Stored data
# # # # # # #

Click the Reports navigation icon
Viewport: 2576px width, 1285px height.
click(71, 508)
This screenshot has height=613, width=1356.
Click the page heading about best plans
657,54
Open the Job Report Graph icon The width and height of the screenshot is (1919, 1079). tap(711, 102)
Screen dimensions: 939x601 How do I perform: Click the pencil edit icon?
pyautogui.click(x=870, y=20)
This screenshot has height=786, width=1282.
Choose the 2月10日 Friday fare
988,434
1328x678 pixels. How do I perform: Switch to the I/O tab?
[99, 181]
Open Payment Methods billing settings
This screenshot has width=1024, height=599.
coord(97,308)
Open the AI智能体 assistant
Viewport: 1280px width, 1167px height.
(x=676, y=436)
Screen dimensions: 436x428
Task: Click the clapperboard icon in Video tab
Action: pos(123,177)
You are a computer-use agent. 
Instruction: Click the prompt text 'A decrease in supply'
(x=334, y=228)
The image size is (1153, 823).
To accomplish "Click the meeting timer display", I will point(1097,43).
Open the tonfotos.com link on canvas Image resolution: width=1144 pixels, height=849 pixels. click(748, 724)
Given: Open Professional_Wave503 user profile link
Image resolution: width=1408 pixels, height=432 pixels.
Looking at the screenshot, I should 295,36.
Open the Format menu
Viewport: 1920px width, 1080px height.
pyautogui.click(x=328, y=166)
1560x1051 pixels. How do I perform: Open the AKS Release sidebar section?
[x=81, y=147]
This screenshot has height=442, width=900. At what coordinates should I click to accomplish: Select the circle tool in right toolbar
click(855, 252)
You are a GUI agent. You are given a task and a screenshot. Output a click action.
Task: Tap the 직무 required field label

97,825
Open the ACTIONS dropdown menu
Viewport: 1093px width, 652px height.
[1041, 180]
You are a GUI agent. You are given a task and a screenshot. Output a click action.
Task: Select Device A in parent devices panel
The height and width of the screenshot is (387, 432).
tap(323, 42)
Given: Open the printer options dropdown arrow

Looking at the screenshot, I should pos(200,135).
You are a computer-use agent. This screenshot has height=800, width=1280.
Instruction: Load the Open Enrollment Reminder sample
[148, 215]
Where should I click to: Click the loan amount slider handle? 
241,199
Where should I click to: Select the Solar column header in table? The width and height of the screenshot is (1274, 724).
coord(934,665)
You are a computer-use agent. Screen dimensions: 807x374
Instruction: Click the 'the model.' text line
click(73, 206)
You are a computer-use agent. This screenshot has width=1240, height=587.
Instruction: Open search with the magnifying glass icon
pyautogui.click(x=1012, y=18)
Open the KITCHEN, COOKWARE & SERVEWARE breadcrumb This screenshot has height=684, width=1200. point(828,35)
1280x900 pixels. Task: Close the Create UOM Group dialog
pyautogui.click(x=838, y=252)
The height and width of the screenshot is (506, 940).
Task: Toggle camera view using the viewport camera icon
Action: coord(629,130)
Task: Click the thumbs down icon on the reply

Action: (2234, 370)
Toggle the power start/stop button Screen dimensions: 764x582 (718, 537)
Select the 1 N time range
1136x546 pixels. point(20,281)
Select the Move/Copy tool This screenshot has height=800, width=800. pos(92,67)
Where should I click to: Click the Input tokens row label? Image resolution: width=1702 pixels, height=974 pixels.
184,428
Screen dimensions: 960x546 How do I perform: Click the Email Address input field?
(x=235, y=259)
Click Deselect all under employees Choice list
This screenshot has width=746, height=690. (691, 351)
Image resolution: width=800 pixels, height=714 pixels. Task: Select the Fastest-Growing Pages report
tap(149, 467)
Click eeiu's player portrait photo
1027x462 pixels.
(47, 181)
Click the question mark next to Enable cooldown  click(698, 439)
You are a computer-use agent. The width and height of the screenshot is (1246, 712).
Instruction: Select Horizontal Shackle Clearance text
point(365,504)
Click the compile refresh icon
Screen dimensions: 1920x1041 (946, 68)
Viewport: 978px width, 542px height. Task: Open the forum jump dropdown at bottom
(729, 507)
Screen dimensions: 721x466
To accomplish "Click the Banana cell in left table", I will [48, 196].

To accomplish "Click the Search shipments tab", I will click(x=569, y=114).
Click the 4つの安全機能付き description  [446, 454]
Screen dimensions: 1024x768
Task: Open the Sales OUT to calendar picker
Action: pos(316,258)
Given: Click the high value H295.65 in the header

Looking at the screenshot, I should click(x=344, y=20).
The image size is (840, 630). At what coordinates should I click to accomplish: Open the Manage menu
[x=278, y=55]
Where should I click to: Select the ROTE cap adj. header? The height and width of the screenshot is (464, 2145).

# # # # # # #

WHAT NEEDS TO BE DONE:
Report every line of the data above that contains the string "computer" by copying it in full.

RESPONSE:
You are a computer-use agent. 
You are a computer-use agent. This screenshot has height=800, width=1280.
You are a computer-use agent. Screen dimensions: 807x374
You are a computer-use agent. This screenshot has width=1240, height=587.
You are a computer-use agent. The width and height of the screenshot is (1246, 712).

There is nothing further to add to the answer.